Alors que les spéculations vont bon train autour d’une éventuelle vague de départs, l’Institut des statistiques et des études économiques (Isee) achève la préparation du recensement, qui débutera en avril et devrait dévoiler ses résultats en juillet. Une opération très attendue qui permet, tous les cinq ans, de dresser une photographie précise de la population calédonienne et de fournir des données précieuses dans la conduite des politiques publiques du pays. Le point avec Élise Desmazures, directrice de l’Isee, Séverin Simon, directeur adjoint, et Véronique Ujicas, cheffe du service conjoncture et diffusion, avec nos partenaires Les Nouvelles Calédoniennes.

LNC : Récemment, le président de la CCI a avancé le chiffre de 10 713 personnes qui auraient quitté la Nouvelle-Calédonie en 2024 à la suite des émeutes. Peut-on vraiment s’y fier ?

Élise Desmazures : La CCI dispose de données importantes, car c’est elle qui gère l’aéroport de La Tontouta. Elle est en mesure d’observer les mouvements de passagers déclarés par les compagnies aériennes. S’agissant des mouvements recensés depuis les émeutes, il y a plusieurs interrogations. Déjà, on n’est pas sûrs que tout ait été bien comptabilisé. Il faut se rappeler, quand même, qu’en mai et juin, c’était le flou. Je ne suis pas sûre que les suivis aient été très bien réalisés.

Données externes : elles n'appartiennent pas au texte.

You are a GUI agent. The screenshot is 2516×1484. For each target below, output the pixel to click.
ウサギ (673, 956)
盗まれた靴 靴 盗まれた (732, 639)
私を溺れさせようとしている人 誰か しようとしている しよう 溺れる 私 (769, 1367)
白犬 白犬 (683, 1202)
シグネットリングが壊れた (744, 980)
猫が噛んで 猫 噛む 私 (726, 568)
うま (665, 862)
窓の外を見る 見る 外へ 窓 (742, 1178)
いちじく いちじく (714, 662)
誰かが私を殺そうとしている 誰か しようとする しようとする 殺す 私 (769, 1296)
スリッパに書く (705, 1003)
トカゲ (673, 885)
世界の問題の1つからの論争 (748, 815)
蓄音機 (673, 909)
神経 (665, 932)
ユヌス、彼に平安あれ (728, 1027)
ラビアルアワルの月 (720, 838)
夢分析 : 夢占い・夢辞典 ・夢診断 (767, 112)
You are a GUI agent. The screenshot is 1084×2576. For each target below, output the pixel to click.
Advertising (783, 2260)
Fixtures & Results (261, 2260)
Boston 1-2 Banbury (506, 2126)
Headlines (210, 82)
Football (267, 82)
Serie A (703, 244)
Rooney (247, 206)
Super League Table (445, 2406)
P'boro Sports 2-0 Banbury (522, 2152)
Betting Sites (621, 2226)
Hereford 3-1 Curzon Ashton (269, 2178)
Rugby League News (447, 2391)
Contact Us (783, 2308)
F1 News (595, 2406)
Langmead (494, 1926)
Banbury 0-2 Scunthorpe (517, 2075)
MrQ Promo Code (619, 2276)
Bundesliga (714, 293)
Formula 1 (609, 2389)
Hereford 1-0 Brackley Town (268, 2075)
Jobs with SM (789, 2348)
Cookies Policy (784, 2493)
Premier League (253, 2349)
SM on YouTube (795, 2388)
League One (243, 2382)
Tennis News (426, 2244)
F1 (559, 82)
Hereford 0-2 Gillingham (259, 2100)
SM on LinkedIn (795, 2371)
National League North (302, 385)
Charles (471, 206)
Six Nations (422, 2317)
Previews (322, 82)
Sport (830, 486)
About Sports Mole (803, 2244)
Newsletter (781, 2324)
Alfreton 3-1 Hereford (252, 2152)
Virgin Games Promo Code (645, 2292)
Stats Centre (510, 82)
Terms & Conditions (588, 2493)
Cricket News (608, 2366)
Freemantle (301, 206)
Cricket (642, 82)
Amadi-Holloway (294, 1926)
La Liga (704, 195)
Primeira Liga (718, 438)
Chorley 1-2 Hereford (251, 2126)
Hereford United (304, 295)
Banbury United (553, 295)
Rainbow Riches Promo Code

Surtout, on a un sérieux doute en ce qui concerne le comptage des mouvements des forces de l’ordre. Le chiffre de 10 700 départs annoncé par la CCI est celui des mouvements de passagers sur les vols commerciaux, mais on sait que les militaires arrivés par des vols spéciaux sont repartis par des vols commerciaux. Cela peut entraîner des écarts assez importants. Donc l’Isee ne communiquera pas de chiffres dans l’immédiat, car on considère ne pas disposer de suffisamment d’informations. Les chiffres de la population seront disponibles en juillet. Ça peut paraître un peu long pour certains, mais on préfère avoir des données fiables plutôt que de communiquer des chiffres faux.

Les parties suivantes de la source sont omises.